Analyste: Christophe
Pucek
Des sonates de rêve d'Elisabeth Jacquet de La Guerre par La Rêveuse
Élisabeth Jacquet
de La Guerre est sans doute une des figures les plus attachantes et les plus
singulières d’un Grand Siècle où la place réservée aux femmes dans le
domaine musical, quelque brillante qu’elle fût, se cantonnait généralement
au rôle d’interprète. Claveciniste virtuose, elle fut la première à
embrasser une carrière de compositrice, laissant un nombre d’œuvres certes
restreint mais de grande qualité, dont on connaît surtout aujourd’hui la
partie dédiée à son instrument. C’est dire si on fera fête au récent disque
de l’ensemble La Rêveuse, publié par Mirare, qui explore avec une indéniable
réussite ses moins fréquentées Sonates pour violon, œuvres qui avaient, à
l’époque de leur composition, valeur de manifeste.
Les cloisonnements
qui persistent encore, du moins en France, dans l’étude des différentes
formes d’expression artistique ne permettent pas toujours, en effet, de
mesurer à quel point chacune d’entre elles constitue une réponse à une
problématique commune. Ainsi, dès les années 1640, la volonté, aiguillonnée
par le pouvoir, de lutter contre l’hégémonie italienne ne touche pas
seulement la peinture ou la sculpture ; les musiciens cherchent aussi à
élaborer un art que l’on dira, au prix d’une forte simplification, «
national », tout en intégrant, souvent sous le manteau pour éloigner tout
soupçon de pacte avec l’adversaire, les nouveautés ultramontaines.
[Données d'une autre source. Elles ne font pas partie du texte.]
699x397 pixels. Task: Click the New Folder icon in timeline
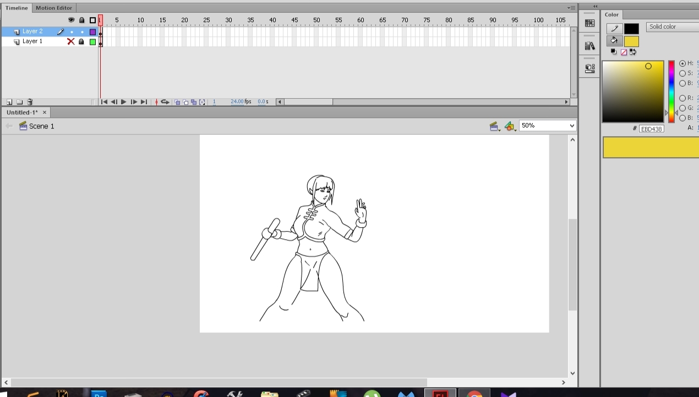[19, 102]
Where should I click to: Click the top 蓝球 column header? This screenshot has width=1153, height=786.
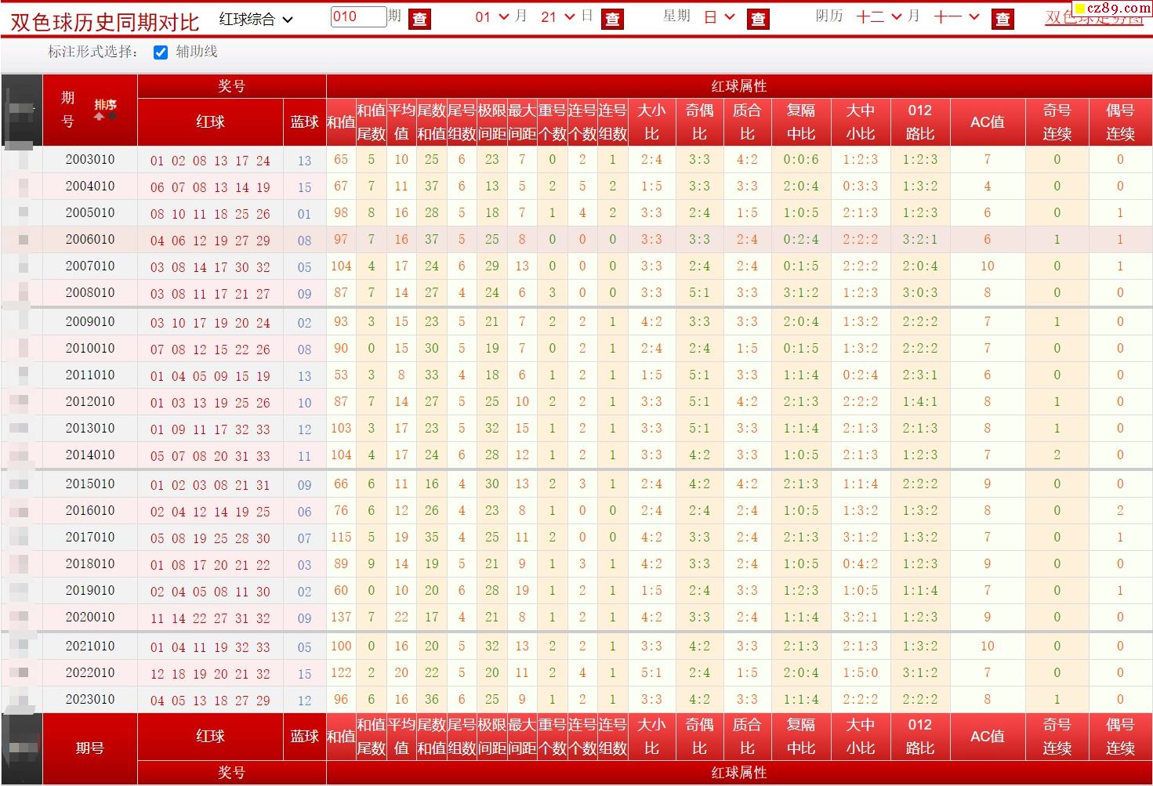click(x=304, y=122)
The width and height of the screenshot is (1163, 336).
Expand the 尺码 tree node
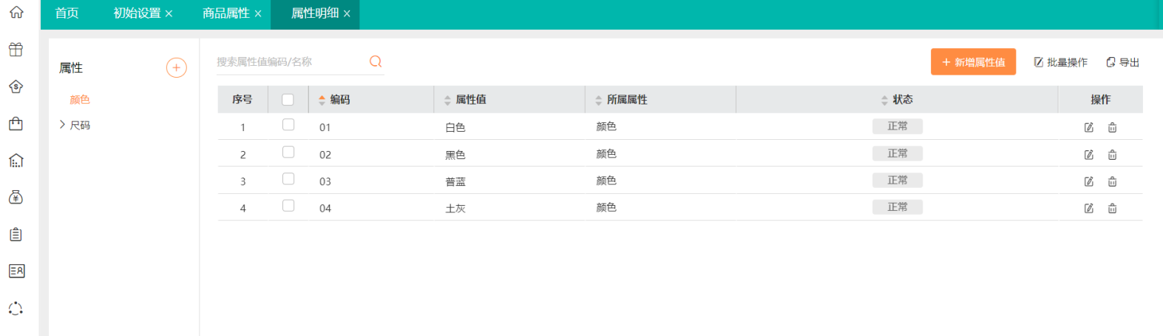[x=63, y=125]
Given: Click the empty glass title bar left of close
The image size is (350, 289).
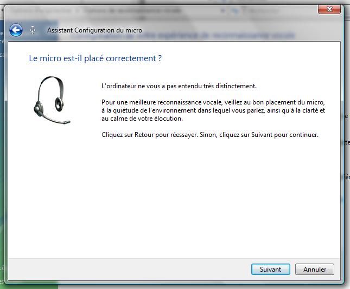Looking at the screenshot, I should (271, 10).
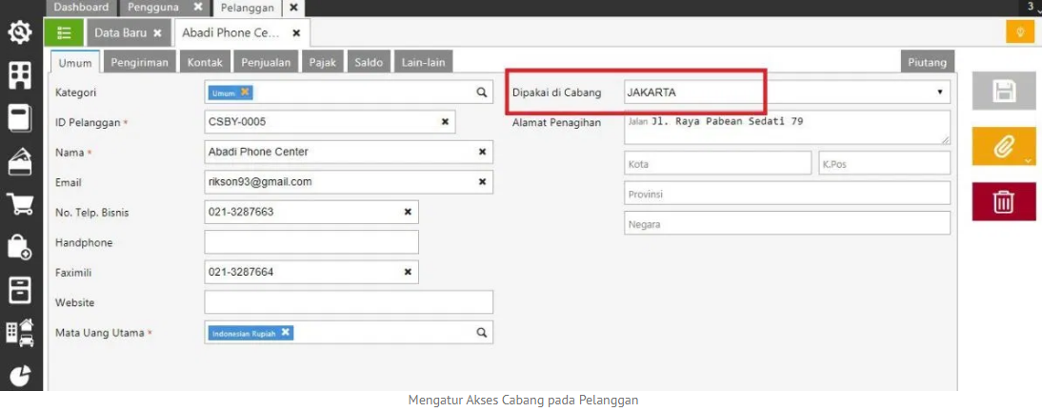Click the orange paperclip attachment button
The image size is (1042, 412).
[1003, 147]
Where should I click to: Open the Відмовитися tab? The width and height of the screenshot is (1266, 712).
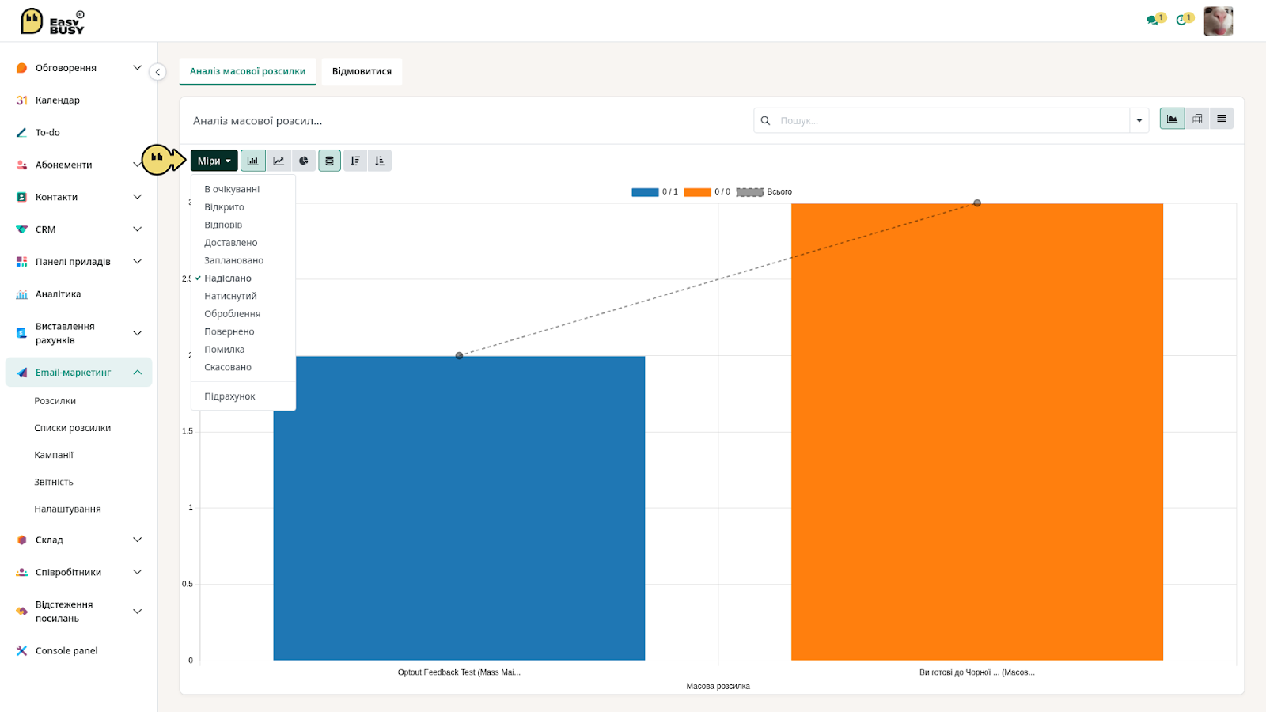click(x=362, y=71)
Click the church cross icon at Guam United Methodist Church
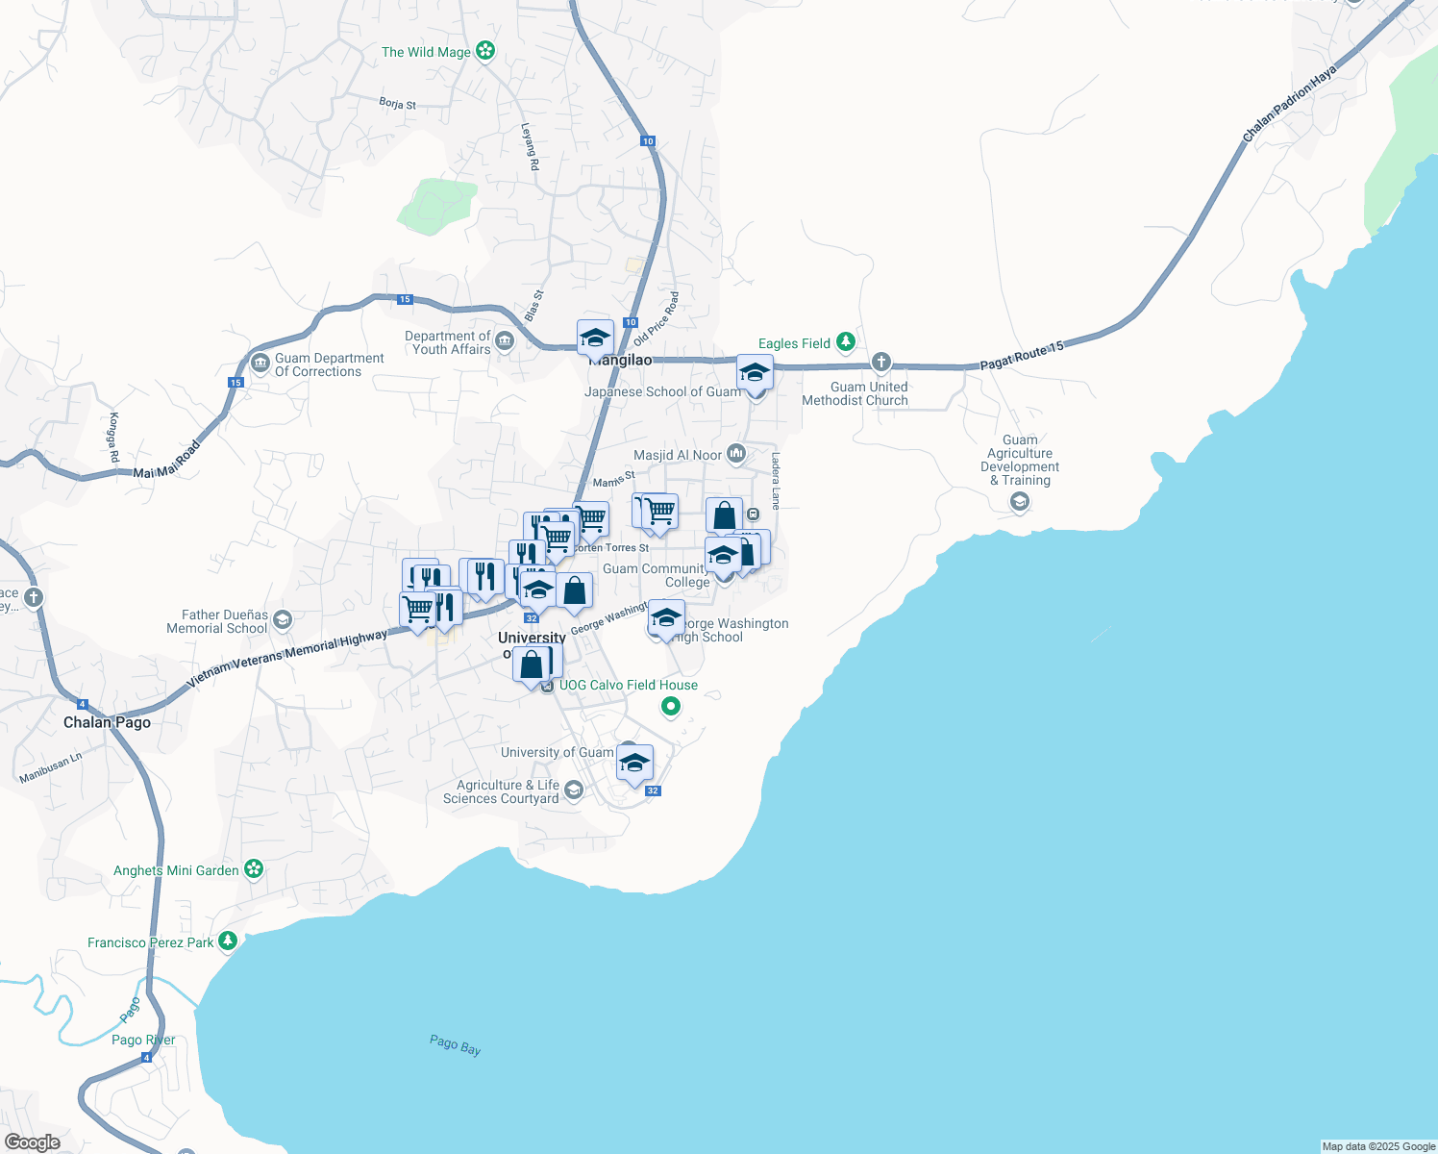 coord(880,363)
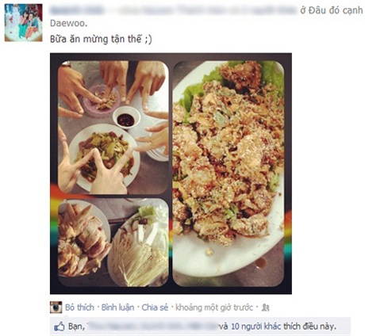The height and width of the screenshot is (336, 365).
Task: Click the stir-fried vegetable plate between the hands
Action: pos(104,156)
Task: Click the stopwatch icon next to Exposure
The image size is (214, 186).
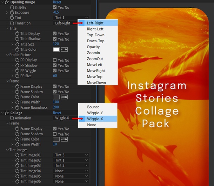Action: (x=13, y=13)
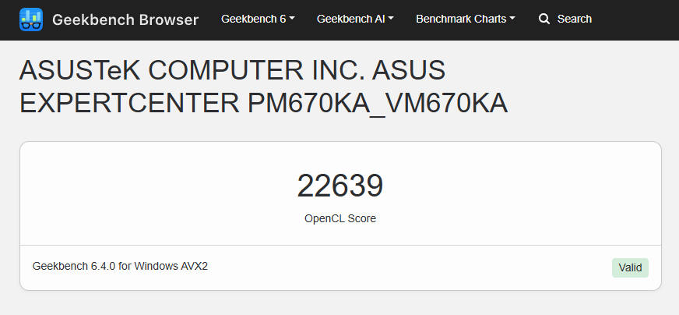Click the Geekbench logo icon
Screen dimensions: 679x315
31,19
Les
feulements de ceux qui investissent la musique d’une universalité qu’elle
n’a pas mais constitue, en revanche, une excellente excuse pour ne pas en
questionner les enjeux, ne devraient jamais faire oublier qu’elle revêt
souvent, comme tous les autres arts, une réelle dimension politique. Ainsi,
écrire des sonates en France au tournant du XVIIe siècle était tout sauf un
acte innocent. C’était, en mettant ses pas dans ceux de Corelli, être à la
pointe de l’actualité musicale, mais s’exposer également aux foudres d’une
large frange conservatrice des amateurs, gardienne autoproclamée de la
tradition française et prompte à fustiger « l’ordinaire des Italiens qui
croiroient n’avoir pas fait une belle Sonate s’ils ne l’avoient farcie de
vitesses très souvent extravagantes et sans aucune raison que leur
fantaisie, et de chicotis perpétuels plus propres à écorcher l’oreille qu’à
la flatter ». Paradoxalement, c’est dans le Catalogue des livres de musique…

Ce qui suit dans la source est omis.